Aluminum has atomic number \( 13 \), so its \( 13 \) electrons fill orbitals in order up to \( 3p^1 \).

(b)
For a correct explanation:
The highest occupied electron shell \( (n = 3) \) of \( \mathrm{Al} \) is at a greater average distance from the nucleus than the highest occupied electron shell \( (n = 2) \) of \( \mathrm{Al^{3+}} \).

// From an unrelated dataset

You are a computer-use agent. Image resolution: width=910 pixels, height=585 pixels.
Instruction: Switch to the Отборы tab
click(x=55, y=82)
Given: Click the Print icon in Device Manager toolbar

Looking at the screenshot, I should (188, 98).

When aluminum forms \( \mathrm{Al^{3+}} \), it loses its three valence electrons, so the entire \( n = 3 \) shell is removed. That makes the ion smaller.

(c)
For the correct steps to dissolve the solute in water \( (\text{steps may be consolidated}) \):
\( 2 \). Partially fill the volumetric flask with some distilled water.
\( 3 \). Add the weighed \( \mathrm{AgNO_3}(s) \) to the volumetric flask.
\( 4 \). Swirl to dissolve the solid.

For the correct step to ensure quantitative dilution:
\( 5 \). After the solid is dissolved, fill the flask to the calibration \( (200.0\ \mathrm{mL}) \) mark and mix.

The volumetric flask is used because it gives the most accurate final solution volume.

(d)
For a drawing that shows product formation and indicates the conservation of matter:
\( 4 \) \( \mathrm{Al} \) atoms and \( 8 \) \( \mathrm{Ag} \) particles in the beaker on right \( (\text{see sample drawing below}) \)

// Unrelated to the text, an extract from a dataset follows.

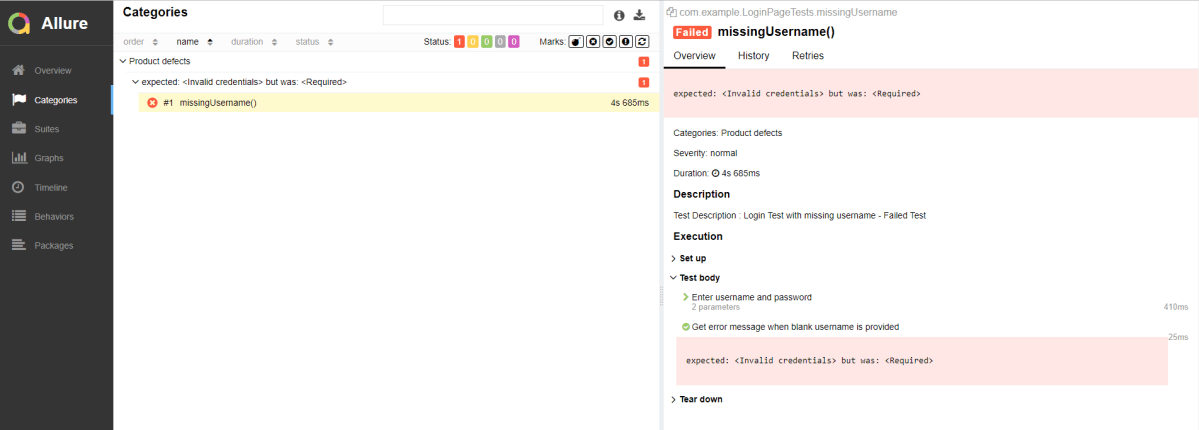Image resolution: width=1199 pixels, height=430 pixels.
Task: Expand the Tear down section
Action: click(673, 399)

For a drawing that shows product formation and conservation of charge:
\( 2 \) \( \mathrm{Ag^{+}} \) ions and \( 2 \) \( \mathrm{Al^{3+}} \) ions in the beaker on the right \( (\text{see sample drawing below}) \)

For a drawing that shows product formation and correct phases of matter for all species:
\( 6 \) \( \mathrm{Ag} \) atoms that are solid and \( 2 \) \( \mathrm{Al^{3+}} \) ions that are aqueous in the beaker on the right

A quick count check: starting with \( 4 \) aluminum atoms and \( 8 \) silver ions, the reaction uses \( 2 \) aluminum atoms and \( 6 \) silver ions, leaving \( 2 \) aluminum atoms and \( 2 \) silver ions unreacted.

(e)
For the correct calculated value:
Accept one of the following:

• \( E^\circ = 0.80\ \mathrm{V} + 1.66\ \mathrm{V} = 2.46\ \mathrm{V} \)
• \( E^\circ_{\mathrm{cell}} = E^\circ_{\mathrm{red}} – E^\circ_{\mathrm{ox}} = 0.80\ \mathrm{V} – (-1.66\ \mathrm{V}) = 2.46\ \mathrm{V} \)

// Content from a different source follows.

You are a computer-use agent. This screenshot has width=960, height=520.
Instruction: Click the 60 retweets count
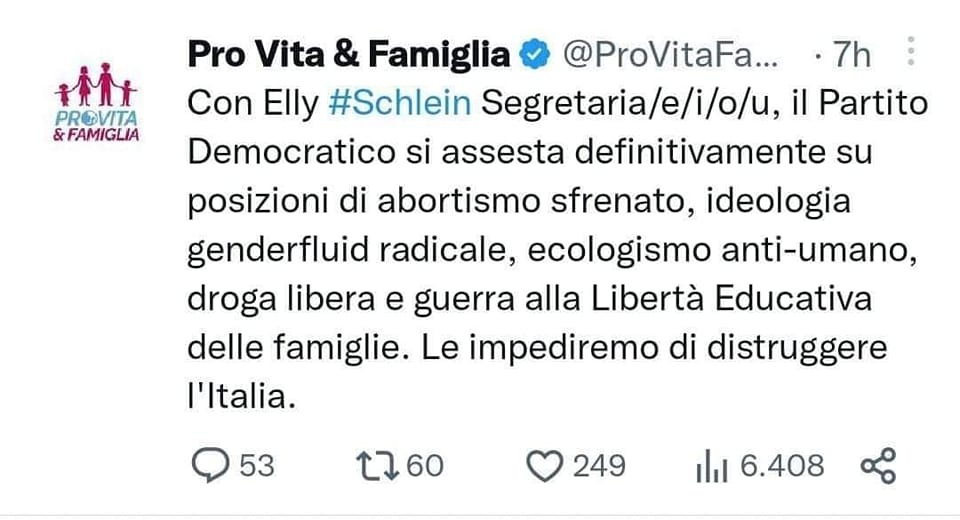pyautogui.click(x=426, y=466)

Silver ion is reduced, and aluminum is oxidized. The large positive cell potential shows the reaction is strongly favorable.

(f)
For the correct answer and a valid justification:
Negative. The reaction has a positive value of \( E^\circ \), indicating that it is thermodynamically favorable and would therefore have a negative value of \( \Delta G^\circ \). \( \left( \Delta G^\circ = -nFE^\circ \right) \)

Since \( E^\circ_{\mathrm{cell}} > 0 \), the sign of \( \Delta G^\circ \) must be negative.

(g)
For the correct answer and a valid justification:
Accept one of the following:

• Zero. The observation that the reaction stops progressing implies that \( E_{\mathrm{cell}} = 0 \), indicating that there is no longer a driving force for the reaction.

• Zero. The observation that reaction stops progressing implies that equilibrium is established, and \( \Delta G = 0 \) at equilibrium.

Once the system reaches equilibrium, forward and reverse processes balance, so there is no net free-energy change.